Dataset items:
▬▬▬▬▬▬▬▬▬▬
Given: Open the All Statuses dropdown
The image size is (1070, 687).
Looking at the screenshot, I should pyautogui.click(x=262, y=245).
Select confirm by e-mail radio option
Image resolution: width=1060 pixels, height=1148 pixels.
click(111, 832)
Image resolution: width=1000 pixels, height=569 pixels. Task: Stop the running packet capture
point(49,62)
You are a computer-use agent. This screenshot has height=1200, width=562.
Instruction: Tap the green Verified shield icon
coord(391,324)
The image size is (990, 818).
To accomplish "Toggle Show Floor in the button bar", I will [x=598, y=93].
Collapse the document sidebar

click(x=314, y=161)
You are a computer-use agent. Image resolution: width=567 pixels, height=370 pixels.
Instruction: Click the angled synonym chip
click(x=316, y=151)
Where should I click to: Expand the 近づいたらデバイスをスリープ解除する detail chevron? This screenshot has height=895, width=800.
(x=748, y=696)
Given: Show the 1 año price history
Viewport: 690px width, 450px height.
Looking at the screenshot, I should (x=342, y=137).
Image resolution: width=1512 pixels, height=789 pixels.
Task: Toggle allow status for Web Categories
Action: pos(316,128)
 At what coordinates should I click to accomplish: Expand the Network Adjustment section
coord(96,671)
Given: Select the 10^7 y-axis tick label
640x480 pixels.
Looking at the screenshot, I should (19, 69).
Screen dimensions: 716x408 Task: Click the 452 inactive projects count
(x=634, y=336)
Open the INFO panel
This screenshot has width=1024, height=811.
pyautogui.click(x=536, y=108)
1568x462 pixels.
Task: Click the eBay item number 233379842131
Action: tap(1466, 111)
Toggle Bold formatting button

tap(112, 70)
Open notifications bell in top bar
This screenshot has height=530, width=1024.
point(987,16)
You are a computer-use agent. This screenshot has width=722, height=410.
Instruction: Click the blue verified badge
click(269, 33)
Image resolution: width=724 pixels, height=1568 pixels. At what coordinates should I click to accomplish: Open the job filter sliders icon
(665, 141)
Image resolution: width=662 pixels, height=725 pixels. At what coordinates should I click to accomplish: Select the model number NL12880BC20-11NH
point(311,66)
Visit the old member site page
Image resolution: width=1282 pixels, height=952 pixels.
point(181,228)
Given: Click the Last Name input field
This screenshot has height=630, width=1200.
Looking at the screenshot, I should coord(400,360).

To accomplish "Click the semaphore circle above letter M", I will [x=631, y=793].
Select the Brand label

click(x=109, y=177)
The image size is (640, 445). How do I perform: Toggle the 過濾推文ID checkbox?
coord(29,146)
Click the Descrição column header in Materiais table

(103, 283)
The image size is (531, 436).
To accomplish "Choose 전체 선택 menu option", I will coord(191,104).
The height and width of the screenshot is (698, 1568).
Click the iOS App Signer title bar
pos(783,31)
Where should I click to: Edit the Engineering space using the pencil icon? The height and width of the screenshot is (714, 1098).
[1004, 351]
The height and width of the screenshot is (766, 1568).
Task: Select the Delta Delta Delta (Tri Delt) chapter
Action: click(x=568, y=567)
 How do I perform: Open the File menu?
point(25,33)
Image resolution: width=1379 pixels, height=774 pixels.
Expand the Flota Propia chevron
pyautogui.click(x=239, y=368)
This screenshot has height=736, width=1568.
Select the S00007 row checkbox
▬▬▬▬▬▬▬▬▬▬
Please copy out each entry exactly as it appears above.

Given: Open the All Statuses dropdown
The image size is (1070, 687).
Looking at the screenshot, I should pyautogui.click(x=262, y=245).
Select confirm by e-mail radio option
Image resolution: width=1060 pixels, height=1148 pixels.
click(111, 832)
Image resolution: width=1000 pixels, height=569 pixels. Task: Stop the running packet capture
point(49,62)
You are a computer-use agent. This screenshot has height=1200, width=562.
Instruction: Tap the green Verified shield icon
coord(391,324)
The image size is (990, 818).
To accomplish "Toggle Show Floor in the button bar", I will [x=598, y=93].
Collapse the document sidebar

click(x=314, y=161)
You are a computer-use agent. Image resolution: width=567 pixels, height=370 pixels.
Instruction: Click the angled synonym chip
click(x=316, y=151)
Where should I click to: Expand the 近づいたらデバイスをスリープ解除する detail chevron? This screenshot has height=895, width=800.
(x=748, y=696)
Given: Show the 1 año price history
Viewport: 690px width, 450px height.
Looking at the screenshot, I should (x=342, y=137).
Image resolution: width=1512 pixels, height=789 pixels.
Task: Toggle allow status for Web Categories
Action: pos(316,128)
 At what coordinates should I click to accomplish: Expand the Network Adjustment section
coord(96,671)
Given: Select the 10^7 y-axis tick label
640x480 pixels.
Looking at the screenshot, I should (19, 69).
Screen dimensions: 716x408 Task: Click the 452 inactive projects count
(x=634, y=336)
Open the INFO panel
This screenshot has width=1024, height=811.
pyautogui.click(x=536, y=108)
1568x462 pixels.
Task: Click the eBay item number 233379842131
Action: tap(1466, 111)
Toggle Bold formatting button

tap(112, 70)
Open notifications bell in top bar
This screenshot has height=530, width=1024.
point(987,16)
You are a computer-use agent. This screenshot has width=722, height=410.
Instruction: Click the blue verified badge
click(269, 33)
Image resolution: width=724 pixels, height=1568 pixels. At what coordinates should I click to accomplish: Open the job filter sliders icon
(665, 141)
Image resolution: width=662 pixels, height=725 pixels. At what coordinates should I click to accomplish: Select the model number NL12880BC20-11NH
point(311,66)
Visit the old member site page
Image resolution: width=1282 pixels, height=952 pixels.
point(181,228)
Given: Click the Last Name input field
This screenshot has height=630, width=1200.
Looking at the screenshot, I should coord(400,360).

To accomplish "Click the semaphore circle above letter M", I will [x=631, y=793].
Select the Brand label

click(x=109, y=177)
The image size is (640, 445). How do I perform: Toggle the 過濾推文ID checkbox?
coord(29,146)
Click the Descrição column header in Materiais table

(103, 283)
The image size is (531, 436).
To accomplish "Choose 전체 선택 menu option", I will coord(191,104).
The height and width of the screenshot is (698, 1568).
Click the iOS App Signer title bar
pos(783,31)
Where should I click to: Edit the Engineering space using the pencil icon? The height and width of the screenshot is (714, 1098).
[1004, 351]
The height and width of the screenshot is (766, 1568).
Task: Select the Delta Delta Delta (Tri Delt) chapter
Action: click(x=568, y=567)
 How do I perform: Open the File menu?
point(25,33)
Image resolution: width=1379 pixels, height=774 pixels.
Expand the Flota Propia chevron
pyautogui.click(x=239, y=368)
This screenshot has height=736, width=1568.
Select the S00007 row checkbox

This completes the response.